Quelles sont ses tactiques ? », pourrait-on demander en analysant le tableau comme une métaphore de la vie réelle.
Première tactique possible : pousser le joueur dans des situations où il déteste se trouver pour exposer ses points faibles – une démarche que les joueurs d’échecs professionnels connaissent bien.
Une autre tactique du diable consiste à penser avec autant d’avance que possible, comme le meilleur joueur d’échecs. « Le diable est patient, il nous surprend par étapes », explique-t-il.
Nous le savons dans la vraie vie, lorsque, par exemple, nous essayons d’éviter une tentation et lentement, progressivement, elle réapparaît.
Une autre tactique : nous amener à prendre des décisions basées sur les émotions. Les joueurs d’échecs sont conscients de l’influence des émotions sur leur jugement, tout comme le diable. Cela repose sur le fait que nous nous disons « si ça fait du bien, fais-le ».
Mais « nous savons tous que ce qui fait du bien, à ce moment-là, peut revenir nous mordre plus tard ».
Et cette tactique bien connue : brouiller les frontières entre le bien et le mal, nous faisant ainsi emprunter un chemin que nous ne devrions pas emprunter.
Dans la vie comme dans le jeu, le diable peut agir ainsi en mettant en doute notre capacité à distinguer le bien du mal, ce qui rendra le bon chemin sûrement plus obscurci.
Cependant, environ 70 ans après que Retsch ait brossé le tableau, il est devenu clair que l’avantage de Satan dans le jeu n’était qu’une illusion.
Selon un article publié en 1898 dans un magazine d’échecs, on pouvait lire que Paul Murphy, l’un des plus grands joueurs d’échecs de tous les temps, venu visiter la maison d’un ami, a remarqué cette peinture de Retsch. Selon l’histoire, Murphy s’est approché du tableau, l’a étudié pendant quelques minutes, puis a dit à son ami : « Je peux gagner la partie pour ce jeune homme, sors ton échiquier et je te le montrerai. »

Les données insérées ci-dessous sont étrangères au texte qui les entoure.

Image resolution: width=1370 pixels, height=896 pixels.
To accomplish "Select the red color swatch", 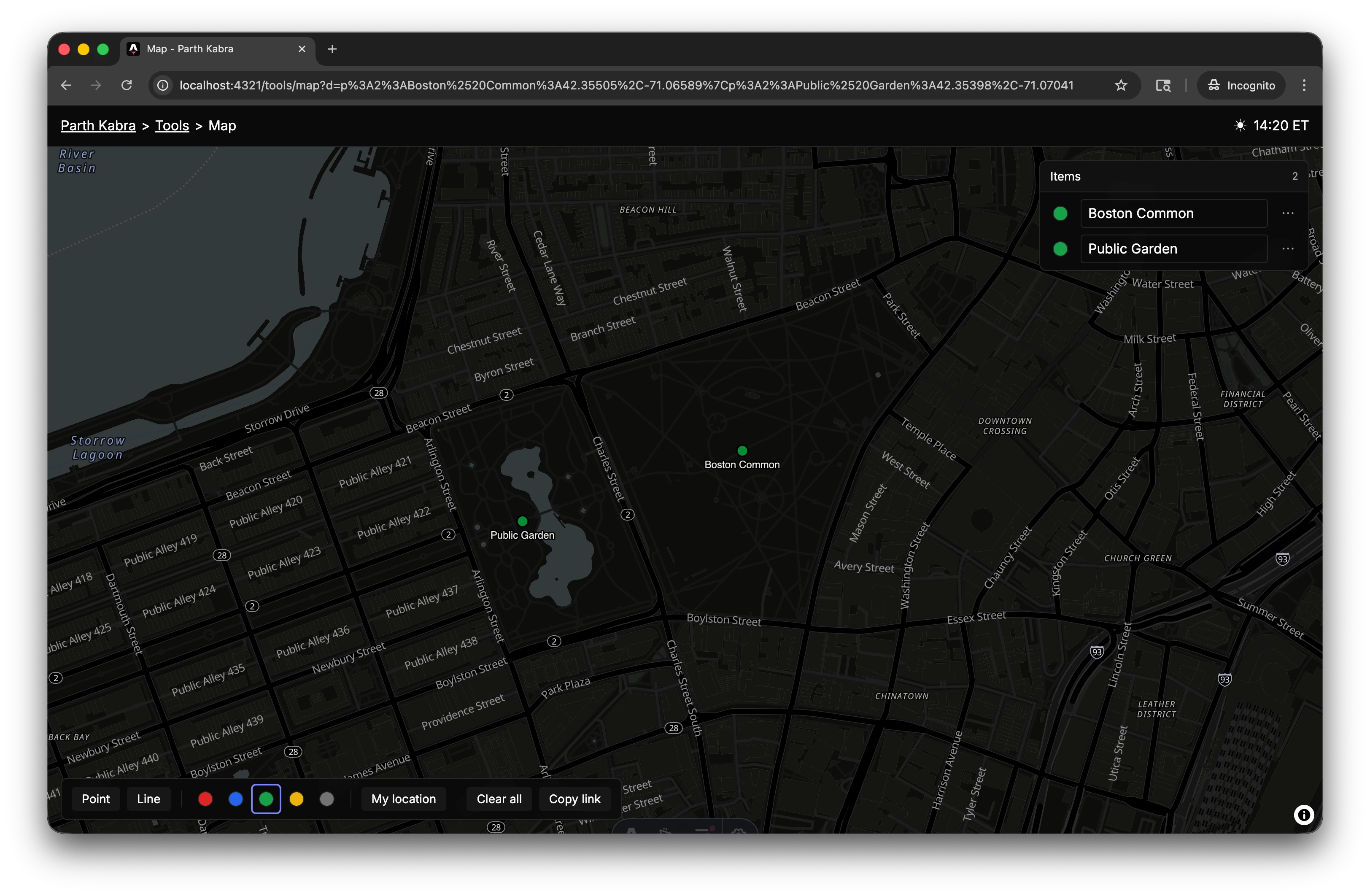I will click(205, 799).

Les deux ont joué et Murphy a vaincu le diable.
En une seconde, tout le sens du tableau a changé ! Même si l’homme pense que tout est perdu et voit le diable déjà en train de célébrer, on voit, en fait, que Dieu (représenté dans la figure angélique) a laissé à l’homme une sortie. Il peut en profiter s’il joue correctement avec les « outils » reçus – le « roi » (l’âme), la « reine » (la foi) et les vertus : l’espérance, la paix, l’amour, l’innocence, l’humilité et la vérité.
À ce sujet, comment ne pas penser à ces 2 œuvres littéraires: la Peste et l’Étranger d’Albert Camus ? Mon but est de décrire l’idée camusienne de l’absurde au vu et su de la peinture de Retsch .

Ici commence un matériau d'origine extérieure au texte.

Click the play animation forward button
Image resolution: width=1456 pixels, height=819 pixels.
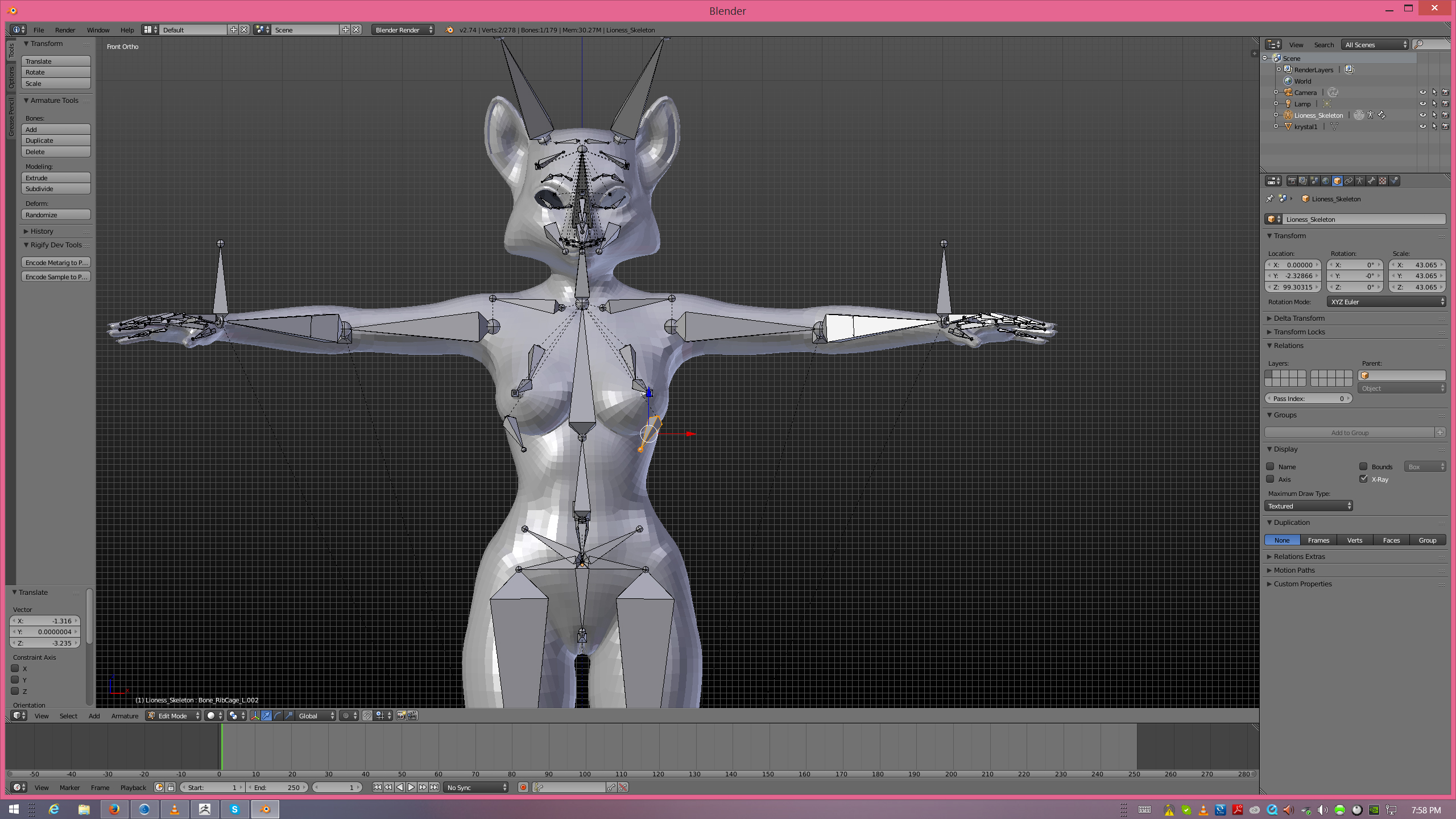click(411, 787)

Selon l’écrivain, la vie humaine est absurde, dénuée de sens, irrationnelle et illogique. On peut donc dire que son point de vue, au premier abord, est pessimiste et désespéré. Mais un rapide coup d’œil à ses pensées montre que le voyage qui commence dans le désespoir n’a pas besoin de se terminer dans le désespoir. La vie qui se termine par la mort n’a aucun sens, mais au milieu de la beauté de cette vie, la douleur et le désespoir qui y sont inhérents ne doivent pas être ignorés. Maintenant que nous vivons dans ce monde absurde, dénué de sens, irrationnel et illogique, nous devons créer nous-mêmes le bonheur. Le bonheur, c’est aimer l’Humanité et le Monde sans rien en attendre. Camus dit : « Là où il n’y a pas d’espoir, il nous appartient de l’inventer ». Le personnage de Meursault dans L’Étranger ne pense pas de la même manière que la plupart des gens de la société. La distance entre ce jeune personnage et les autres est clairement tracée. Il regarde froidement tous les événements de sa vie, y compris la mort de sa mère. Il accepte la mort, insensible. La vie n’a aucun sens pour lui. Dans le roman, on assiste à la fois à sa force et au conflit qui surgit entre Meursault et la société.
La Peste raconte la lutte d’un homme contre une épidémie de peste qui sème le désespoir dans une ville entière. Le personnage principal, le Dr Rieux, et ses amis se battent contre cela et réussissent. Pourtant, le médecin sait ce succès temporaire, la peste reviendra. En même temps, il est conscient de la nécessité de lutter contre le mal aussi longtemps que nous vivons.
En bref, on peut dire que « l’espoir » joue un rôle important dans le monde de Camus.